After the loss of control followed concerns of “lack of visibility into abstracted resources,” and “uneasiness about adequate firewalling.” Hypervisor vulnerabilities were widespread concerns for both public and private cloud – though with the benefit of hindsight, they never materialized for the typical threat model (even today). And concerns about adequate firewalling more than anything reveal the stickiness of the network perimeter security model.

By 2014, 66% of security professionals surveyed by Ponemon3 said their organization’s use of cloud resources diminished their ability to protect confidential or sensitive data. 64% said cloud makes it difficult to secure business-critical applications, and 51% said the likelihood of a data breach increases due to the cloud. In 2015, a survey by the Cloud Security Alliance (CSA) highlighted that 71% of respondents view the security of cloud data as a big red flag. 38% said their fear over loss of control kept them from moving data into cloud-based apps – thankfully fewer who believed the same in Intel’s 2012 poll.

Source: Ponemon

Distilling these fears, it is absurd in hindsight that enterprise defenders could believe that a few people maintaining a firewall could outmatch the security efforts and measures of Amazon, Google, or Microsoft. It can only be through the endowment effect – that people overvalue things which they already possess – with a bit of sunk cost fallacy that could lead to such a hubristic conclusion.

Looking back, seldom were the major CSPs hit by publicly-disclosed data breaches. Salesforce has no known major data breaches, outside of disclosure that attackers were using fake websites to phish customers in 2014. Heroku, a Salesforce subsidiary, disclosed a vulnerability in early 2013 that could lead to the potential to access customer accounts – but they did not appear to possess proof of an actual breach. AWS, GCP, and Azure have no known breaches outside of customer misconfiguration.

The most notable CSP breaches include Dropbox in 2012 (68 million usernames + passwords), Evernote in 2013 (50 million usernames), and Slack in 2015 (500 thousand usernames). Yet, these were all breaches of user account databases, rather than evidence of customer accounts or storage repositories being breached themselves.

Despite these sentiments, cloud adoption inexorably marched onwards, and security teams mostly had to shut up and deal with it. The notion that security teams could secure infrastructure better than Amazon, Microsoft, or Google finally became fringe – but truthfully it only did so within the past two years or so, well after operations teams realized that the CSPs could provide more performant infrastructure than most could manage on their own.

The reality of cloud systems is that misconfigurations present the biggest concerns, such as an S3 bucket that is accidentally publicly exposed. Gartner indeed suggests that “through 2020, 80% of cloud breaches will be due to customer misconfiguration, mismanaged credentials or insider theft, not cloud provider vulnerabilities.”4 Luckily, there are considerable resources to assist with the misconfiguration problem – more on that in the third part of this series.

Tasks to perform:
1/ The passage on cloud security fears names its most notable cloud provider breaches. List each one with its year and the number of usernames affected.
2/ Translate this sentence from the passage on cloud security fears into Spanish: "Looking back, seldom were the major CSPs hit by publicly-disclosed data breaches."

Material provided:
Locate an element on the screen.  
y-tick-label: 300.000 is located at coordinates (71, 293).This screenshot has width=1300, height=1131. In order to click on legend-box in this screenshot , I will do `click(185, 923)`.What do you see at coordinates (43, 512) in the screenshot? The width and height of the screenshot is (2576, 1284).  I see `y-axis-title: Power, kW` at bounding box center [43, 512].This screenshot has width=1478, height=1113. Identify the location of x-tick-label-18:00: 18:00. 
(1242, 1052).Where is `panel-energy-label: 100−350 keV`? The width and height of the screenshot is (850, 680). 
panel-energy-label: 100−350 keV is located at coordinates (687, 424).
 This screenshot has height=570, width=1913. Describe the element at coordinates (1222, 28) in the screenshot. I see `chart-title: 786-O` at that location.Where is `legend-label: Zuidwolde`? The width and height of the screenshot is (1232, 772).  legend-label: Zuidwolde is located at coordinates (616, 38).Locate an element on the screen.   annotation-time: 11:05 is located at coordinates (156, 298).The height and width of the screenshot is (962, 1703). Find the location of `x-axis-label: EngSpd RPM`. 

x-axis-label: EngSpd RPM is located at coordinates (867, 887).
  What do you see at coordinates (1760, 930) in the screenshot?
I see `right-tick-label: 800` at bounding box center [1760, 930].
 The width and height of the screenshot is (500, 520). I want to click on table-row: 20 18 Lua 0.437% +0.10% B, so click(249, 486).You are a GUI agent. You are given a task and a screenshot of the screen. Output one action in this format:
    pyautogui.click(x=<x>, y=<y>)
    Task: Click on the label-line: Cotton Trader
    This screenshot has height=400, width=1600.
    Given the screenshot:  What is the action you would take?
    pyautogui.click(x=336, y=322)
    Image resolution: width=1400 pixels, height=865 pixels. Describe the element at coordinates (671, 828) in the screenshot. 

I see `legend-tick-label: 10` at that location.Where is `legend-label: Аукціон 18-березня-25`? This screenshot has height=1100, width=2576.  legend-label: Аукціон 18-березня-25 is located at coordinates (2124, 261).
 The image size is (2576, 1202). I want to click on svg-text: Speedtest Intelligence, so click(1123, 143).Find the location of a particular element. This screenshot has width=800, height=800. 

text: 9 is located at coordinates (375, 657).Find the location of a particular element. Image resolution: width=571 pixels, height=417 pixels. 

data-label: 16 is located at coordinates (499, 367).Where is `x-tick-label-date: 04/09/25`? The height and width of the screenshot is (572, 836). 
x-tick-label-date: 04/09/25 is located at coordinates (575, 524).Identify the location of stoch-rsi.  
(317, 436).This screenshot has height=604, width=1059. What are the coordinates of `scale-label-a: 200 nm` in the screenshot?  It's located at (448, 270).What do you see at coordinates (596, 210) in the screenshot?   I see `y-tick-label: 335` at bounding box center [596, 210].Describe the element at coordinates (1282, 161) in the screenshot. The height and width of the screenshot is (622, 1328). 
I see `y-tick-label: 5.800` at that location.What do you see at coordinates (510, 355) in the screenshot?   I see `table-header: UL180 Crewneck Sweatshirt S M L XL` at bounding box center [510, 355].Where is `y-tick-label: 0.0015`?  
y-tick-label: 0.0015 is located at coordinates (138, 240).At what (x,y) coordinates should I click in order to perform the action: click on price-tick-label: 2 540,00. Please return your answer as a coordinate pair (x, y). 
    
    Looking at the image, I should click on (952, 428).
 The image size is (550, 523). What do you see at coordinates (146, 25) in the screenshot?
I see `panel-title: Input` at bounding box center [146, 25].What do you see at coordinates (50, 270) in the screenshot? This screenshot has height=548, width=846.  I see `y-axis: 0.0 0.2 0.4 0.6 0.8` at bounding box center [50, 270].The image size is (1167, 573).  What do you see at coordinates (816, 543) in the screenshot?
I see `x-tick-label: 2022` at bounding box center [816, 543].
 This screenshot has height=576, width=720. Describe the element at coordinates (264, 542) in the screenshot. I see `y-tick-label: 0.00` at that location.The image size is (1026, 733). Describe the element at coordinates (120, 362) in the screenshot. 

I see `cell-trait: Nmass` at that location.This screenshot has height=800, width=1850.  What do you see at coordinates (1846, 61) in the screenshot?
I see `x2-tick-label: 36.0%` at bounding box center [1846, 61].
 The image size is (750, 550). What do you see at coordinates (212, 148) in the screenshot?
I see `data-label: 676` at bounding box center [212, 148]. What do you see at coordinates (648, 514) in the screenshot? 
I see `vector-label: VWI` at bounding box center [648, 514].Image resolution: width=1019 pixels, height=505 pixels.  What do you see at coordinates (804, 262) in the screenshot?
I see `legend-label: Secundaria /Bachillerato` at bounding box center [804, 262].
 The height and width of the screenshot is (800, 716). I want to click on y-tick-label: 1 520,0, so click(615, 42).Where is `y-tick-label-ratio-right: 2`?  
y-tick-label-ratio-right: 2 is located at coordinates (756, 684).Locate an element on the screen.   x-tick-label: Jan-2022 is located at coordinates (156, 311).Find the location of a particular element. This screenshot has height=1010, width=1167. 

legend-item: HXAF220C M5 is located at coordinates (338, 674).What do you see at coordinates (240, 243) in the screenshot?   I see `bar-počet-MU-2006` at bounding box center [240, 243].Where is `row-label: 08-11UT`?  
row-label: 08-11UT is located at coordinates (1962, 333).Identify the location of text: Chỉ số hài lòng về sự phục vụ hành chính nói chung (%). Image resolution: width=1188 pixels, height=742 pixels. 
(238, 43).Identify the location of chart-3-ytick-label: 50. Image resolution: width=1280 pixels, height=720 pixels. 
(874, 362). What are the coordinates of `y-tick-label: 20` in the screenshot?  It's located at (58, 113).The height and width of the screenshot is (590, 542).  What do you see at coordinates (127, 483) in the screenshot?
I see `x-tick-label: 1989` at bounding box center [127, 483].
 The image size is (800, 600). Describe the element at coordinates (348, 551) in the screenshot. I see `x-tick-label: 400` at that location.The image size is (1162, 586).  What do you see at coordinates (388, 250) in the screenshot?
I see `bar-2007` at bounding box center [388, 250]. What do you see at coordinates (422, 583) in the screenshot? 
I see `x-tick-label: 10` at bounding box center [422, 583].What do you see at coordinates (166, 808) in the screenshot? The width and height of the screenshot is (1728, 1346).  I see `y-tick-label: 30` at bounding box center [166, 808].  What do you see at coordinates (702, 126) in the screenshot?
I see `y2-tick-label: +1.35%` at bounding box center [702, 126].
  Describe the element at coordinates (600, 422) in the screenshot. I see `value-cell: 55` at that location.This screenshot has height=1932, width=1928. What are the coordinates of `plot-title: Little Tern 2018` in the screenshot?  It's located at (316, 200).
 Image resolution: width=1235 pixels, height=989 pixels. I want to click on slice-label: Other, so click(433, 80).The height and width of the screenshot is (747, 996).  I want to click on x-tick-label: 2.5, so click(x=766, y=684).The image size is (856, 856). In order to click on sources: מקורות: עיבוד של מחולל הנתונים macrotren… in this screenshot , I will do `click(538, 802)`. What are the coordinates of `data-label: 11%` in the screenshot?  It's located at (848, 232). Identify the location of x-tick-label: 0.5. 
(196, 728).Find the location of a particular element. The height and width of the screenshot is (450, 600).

Responses for each task:
1/
- Dropbox, 2012: 68 million usernames plus passwords
- Evernote, 2013: 50 million usernames
- Slack, 2015: 500 thousand usernames

2/ En retrospectiva, rara vez los principales CSP sufrieron filtraciones de datos divulgadas públicamente.